To change that, the city this year introduced the world’s first Ultra Low Emission Zone, requiring all vehicles to meet strict standards or pay a fee to enter the centre, Khan said.
Others offered carrots instead of sticks.
The mayor of Lisbon, Fernando Medina, said the Portuguese capital launched a discounted single fare ticket in April that had already resulted in a 30% increase in public transport use.
It has also increased green spaces, he said, with the equivalent of some 200 football pitches newly planted.
Milan’s Mayor Giuseppe Sala said the Italian city was implementing a large low-emission zone and planned to completely switch its bus fleet to electric within seven years.

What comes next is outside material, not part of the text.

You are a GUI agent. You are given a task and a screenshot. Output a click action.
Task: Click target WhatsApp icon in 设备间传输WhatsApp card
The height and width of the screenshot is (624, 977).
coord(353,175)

“Politically it is not easy to tell people they can’t use their car but at this moment it is necessary,” Sala told the Thomson Reuters Foundation on the sidelines of the conference.
Cities are vital to limit global warming as they account for about three-quarters of carbon emissions and consume more than two-thirds of global energy, according to the United Nations.
Known technologies such as electric buses could deliver more than half the cuts needed to keep global temperature rises below 2 degrees Celsius (3.6 degrees Fahrenheit), the U.N. says.
“Bold and ambitious climate action has the added benefit of reducing harmful pollution and cleaning the air we breathe,” said the mayor of Los Angeles, Eric Garcetti. (Reporting by Umberto Bacchi @UmbertoBacchi, Editing by Lyndsay Griffiths. Please credit the Thomson Reuters Foundation, the charitable arm of Thomson Reuters, that covers humanitarian news, women’s and LGBT+ rights, human trafficking, property rights, and climate change. Visit http://news.trust.org)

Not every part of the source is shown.